#### [DÉFI A]
Citez à l'identique le passage du texte sur la financiarisation de l'économie qui s'ouvre sur les mots contenant « Du jetable au » et se clôt sur « vertical vers horizontal. ».

#### [TEXTE RETENU]
————————
Qu’est ce qui nous arrive ? Décryptage d’un changement de logique !
Du jetable au durable : Changement d’étalon en cours pour le management de notre vie ?
La financiarisation de l’économie a fait de l’instantanéité l’étalon de la performance économique. Du coup, la vie économique est devenue une vie jetable où l’incertitude et le court terme font loi. Ce paradigme socio-économique encore dominant n’est ni viable, ni enviable, ni tenable. Ce dictat du temps comme étalon de la performance est d’autant plus surprenant que c’est généralement à partir d’une meilleure compréhension de l’espace (et non du temps) qu’il est possible de saisir la spécificité d’une époque. A cet égard, le changement, ou plutôt le pivotement qui est en train de s’opérer au sein du paradigme socio-économique peut se traduire par le glissement du vertical vers horizontal.
————————
#### [DONNÉES FOURNIES]
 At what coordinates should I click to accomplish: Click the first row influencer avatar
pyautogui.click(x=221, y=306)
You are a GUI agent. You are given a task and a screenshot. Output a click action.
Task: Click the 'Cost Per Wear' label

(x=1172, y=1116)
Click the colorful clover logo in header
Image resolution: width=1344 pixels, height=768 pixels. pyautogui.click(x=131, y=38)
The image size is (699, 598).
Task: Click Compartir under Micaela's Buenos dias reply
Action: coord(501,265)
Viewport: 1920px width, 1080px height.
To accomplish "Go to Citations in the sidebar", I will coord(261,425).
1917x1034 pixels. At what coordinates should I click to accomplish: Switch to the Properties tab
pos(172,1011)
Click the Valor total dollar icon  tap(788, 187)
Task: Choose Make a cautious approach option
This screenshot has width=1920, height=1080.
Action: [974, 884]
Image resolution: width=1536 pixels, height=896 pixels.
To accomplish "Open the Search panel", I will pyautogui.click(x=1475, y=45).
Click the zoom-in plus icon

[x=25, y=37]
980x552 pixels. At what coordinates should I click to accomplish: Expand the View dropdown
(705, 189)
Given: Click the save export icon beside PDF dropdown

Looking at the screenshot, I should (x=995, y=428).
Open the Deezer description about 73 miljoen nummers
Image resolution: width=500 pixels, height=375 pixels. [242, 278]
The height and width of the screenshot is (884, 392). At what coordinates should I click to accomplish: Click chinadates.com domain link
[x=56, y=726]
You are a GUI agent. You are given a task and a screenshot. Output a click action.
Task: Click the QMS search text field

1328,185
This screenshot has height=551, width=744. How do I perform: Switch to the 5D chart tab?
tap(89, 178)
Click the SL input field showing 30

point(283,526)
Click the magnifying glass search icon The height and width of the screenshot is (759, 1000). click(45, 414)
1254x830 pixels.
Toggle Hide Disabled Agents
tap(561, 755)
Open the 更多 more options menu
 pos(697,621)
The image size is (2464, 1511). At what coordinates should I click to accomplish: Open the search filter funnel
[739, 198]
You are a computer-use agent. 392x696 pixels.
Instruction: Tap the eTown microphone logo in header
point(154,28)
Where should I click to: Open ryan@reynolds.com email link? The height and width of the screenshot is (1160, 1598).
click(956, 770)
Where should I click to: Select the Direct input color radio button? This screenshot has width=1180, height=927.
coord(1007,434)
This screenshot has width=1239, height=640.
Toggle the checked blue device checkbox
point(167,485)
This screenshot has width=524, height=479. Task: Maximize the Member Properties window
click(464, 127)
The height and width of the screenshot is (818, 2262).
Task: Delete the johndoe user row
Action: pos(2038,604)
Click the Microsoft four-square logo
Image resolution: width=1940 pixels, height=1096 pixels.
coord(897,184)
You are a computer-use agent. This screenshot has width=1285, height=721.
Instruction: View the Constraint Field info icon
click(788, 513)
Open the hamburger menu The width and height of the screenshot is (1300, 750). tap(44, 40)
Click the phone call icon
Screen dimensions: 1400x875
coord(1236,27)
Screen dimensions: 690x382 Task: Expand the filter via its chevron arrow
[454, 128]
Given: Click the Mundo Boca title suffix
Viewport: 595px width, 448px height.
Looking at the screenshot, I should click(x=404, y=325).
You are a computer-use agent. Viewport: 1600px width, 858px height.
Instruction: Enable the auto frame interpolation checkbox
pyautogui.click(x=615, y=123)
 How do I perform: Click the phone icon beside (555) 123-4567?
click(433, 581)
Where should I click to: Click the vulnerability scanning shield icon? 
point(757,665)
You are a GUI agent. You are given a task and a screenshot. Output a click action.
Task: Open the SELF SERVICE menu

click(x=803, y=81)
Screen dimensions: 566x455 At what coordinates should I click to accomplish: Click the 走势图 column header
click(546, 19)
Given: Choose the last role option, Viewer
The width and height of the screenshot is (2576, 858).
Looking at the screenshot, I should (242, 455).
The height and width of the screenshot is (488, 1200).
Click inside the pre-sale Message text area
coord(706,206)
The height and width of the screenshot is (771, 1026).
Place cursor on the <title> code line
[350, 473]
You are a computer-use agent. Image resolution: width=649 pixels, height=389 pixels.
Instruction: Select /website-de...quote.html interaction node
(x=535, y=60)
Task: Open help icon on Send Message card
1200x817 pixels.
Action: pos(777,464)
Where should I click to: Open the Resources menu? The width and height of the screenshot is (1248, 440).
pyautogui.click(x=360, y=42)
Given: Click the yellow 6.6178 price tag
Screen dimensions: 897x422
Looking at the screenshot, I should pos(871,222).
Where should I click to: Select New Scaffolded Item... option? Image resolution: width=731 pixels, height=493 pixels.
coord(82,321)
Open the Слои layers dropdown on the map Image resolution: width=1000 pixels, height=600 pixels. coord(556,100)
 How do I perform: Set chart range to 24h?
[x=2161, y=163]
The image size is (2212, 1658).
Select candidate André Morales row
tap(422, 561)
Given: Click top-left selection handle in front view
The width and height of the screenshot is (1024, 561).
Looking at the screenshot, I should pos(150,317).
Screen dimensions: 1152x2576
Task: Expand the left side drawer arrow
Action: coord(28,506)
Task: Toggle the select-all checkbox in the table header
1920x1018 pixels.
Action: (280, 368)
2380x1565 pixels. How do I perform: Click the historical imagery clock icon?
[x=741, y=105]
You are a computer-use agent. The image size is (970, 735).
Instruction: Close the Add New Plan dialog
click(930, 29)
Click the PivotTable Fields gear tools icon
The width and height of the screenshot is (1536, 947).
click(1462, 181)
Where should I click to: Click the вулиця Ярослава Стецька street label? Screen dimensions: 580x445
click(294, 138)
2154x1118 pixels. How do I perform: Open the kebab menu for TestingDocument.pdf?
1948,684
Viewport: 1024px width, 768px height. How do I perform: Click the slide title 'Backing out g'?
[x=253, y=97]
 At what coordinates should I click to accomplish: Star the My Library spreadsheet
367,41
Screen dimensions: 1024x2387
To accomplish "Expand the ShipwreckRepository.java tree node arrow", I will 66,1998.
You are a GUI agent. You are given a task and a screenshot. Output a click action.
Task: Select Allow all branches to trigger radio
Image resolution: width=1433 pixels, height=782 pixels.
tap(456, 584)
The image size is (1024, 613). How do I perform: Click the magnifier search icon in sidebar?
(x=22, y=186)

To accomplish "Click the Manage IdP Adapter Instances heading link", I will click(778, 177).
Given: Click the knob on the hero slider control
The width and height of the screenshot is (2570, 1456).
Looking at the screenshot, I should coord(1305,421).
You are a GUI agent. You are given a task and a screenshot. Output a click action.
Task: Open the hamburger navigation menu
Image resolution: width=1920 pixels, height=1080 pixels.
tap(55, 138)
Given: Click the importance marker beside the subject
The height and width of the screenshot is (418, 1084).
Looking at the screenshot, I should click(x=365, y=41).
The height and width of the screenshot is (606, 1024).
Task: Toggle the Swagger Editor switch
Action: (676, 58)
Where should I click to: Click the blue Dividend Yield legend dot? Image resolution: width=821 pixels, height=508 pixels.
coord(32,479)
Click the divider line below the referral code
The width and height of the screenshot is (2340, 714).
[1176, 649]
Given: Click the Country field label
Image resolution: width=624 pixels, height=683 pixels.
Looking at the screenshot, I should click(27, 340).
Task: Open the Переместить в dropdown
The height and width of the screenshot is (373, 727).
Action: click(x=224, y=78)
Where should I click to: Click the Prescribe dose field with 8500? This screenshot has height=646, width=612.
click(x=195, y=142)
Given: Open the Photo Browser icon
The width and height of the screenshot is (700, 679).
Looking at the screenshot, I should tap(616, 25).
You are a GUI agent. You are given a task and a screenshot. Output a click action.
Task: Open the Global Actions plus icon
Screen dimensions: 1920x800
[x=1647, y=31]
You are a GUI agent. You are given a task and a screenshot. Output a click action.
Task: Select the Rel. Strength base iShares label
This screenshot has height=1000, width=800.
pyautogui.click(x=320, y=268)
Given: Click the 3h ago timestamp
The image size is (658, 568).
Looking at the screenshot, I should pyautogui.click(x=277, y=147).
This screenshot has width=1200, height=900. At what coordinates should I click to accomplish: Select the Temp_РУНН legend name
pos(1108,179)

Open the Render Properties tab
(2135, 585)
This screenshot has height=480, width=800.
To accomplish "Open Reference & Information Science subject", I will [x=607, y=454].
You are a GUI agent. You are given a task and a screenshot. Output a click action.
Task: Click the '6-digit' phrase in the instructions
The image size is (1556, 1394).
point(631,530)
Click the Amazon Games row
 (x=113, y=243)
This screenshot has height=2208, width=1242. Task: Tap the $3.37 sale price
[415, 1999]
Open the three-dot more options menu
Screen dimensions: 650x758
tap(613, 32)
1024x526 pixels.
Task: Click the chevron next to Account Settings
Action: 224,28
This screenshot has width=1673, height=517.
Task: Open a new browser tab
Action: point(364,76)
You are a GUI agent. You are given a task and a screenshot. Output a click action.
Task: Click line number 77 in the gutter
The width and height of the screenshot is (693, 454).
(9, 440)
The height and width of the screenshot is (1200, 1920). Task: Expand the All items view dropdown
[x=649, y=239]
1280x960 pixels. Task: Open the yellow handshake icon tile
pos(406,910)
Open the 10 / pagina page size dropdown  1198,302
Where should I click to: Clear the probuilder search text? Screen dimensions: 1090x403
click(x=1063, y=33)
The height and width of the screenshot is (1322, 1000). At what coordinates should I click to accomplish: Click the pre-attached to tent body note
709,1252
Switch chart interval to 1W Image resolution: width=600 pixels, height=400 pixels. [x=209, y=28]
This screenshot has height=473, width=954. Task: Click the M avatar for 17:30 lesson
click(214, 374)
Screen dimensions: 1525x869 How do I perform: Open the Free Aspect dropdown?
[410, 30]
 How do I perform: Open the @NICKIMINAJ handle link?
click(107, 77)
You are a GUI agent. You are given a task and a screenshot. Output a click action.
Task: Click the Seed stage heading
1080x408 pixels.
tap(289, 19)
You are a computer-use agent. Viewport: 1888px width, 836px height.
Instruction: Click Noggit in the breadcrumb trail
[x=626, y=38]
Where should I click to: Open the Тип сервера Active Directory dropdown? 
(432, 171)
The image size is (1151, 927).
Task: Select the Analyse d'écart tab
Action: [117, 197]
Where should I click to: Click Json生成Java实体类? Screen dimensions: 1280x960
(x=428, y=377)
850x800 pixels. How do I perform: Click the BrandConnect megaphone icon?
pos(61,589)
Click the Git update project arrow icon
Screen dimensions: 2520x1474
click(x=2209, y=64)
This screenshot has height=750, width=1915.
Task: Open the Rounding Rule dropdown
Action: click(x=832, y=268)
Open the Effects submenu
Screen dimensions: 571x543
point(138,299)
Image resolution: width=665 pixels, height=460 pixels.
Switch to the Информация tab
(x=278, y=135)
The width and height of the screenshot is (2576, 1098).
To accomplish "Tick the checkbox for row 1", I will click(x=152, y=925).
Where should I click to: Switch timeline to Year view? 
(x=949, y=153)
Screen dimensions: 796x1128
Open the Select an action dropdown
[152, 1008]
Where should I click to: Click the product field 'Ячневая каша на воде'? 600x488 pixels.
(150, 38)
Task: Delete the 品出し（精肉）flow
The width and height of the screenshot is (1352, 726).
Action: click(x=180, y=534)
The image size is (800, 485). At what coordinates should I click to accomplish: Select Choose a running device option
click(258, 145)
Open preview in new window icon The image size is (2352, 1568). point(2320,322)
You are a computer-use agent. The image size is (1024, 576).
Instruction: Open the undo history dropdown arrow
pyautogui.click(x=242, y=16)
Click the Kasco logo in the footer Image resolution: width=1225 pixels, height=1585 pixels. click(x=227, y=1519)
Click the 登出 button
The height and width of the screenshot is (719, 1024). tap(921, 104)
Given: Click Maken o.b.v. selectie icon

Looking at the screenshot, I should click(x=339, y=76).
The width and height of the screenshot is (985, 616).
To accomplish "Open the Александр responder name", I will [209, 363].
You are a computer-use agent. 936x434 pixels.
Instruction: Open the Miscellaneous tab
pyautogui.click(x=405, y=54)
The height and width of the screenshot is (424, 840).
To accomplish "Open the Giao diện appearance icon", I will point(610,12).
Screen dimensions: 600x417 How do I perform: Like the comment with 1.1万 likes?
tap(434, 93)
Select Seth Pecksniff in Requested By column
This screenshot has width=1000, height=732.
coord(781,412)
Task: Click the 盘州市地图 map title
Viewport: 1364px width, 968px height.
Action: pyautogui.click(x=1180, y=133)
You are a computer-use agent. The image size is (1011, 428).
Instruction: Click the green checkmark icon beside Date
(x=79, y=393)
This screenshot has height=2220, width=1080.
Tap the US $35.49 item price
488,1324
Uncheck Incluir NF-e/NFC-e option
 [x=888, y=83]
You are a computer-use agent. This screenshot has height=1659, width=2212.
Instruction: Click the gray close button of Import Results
————————
#### [DÉFI B]
Affichez chaque ligne des enregistrements ci-dessus où figure la chaîne « name ».

#### [RÉPONSE ATTENDUE A]
Du jetable au durable : Changement d’étalon en cours pour le management de notre vie ?
La financiarisation de l’économie a fait de l’instantanéité l’étalon de la performance économique. Du coup, la vie économique est devenue une vie jetable où l’incertitude et le court terme font loi. Ce paradigme socio-économique encore dominant n’est ni viable, ni enviable, ni tenable. Ce dictat du temps comme étalon de la performance est d’autant plus surprenant que c’est généralement à partir d’une meilleure compréhension de l’espace (et non du temps) qu’il est possible de saisir la spécificité d’une époque. A cet égard, le changement, ou plutôt le pivotement qui est en train de s’opérer au sein du paradigme socio-économique peut se traduire par le glissement du vertical vers horizontal.

#### [RÉPONSE ATTENDUE B]
This screenshot has width=1200, height=900. At what coordinates should I click to accomplish: Select the Temp_РУНН legend name
To accomplish "Open the Александр responder name", I will [209, 363].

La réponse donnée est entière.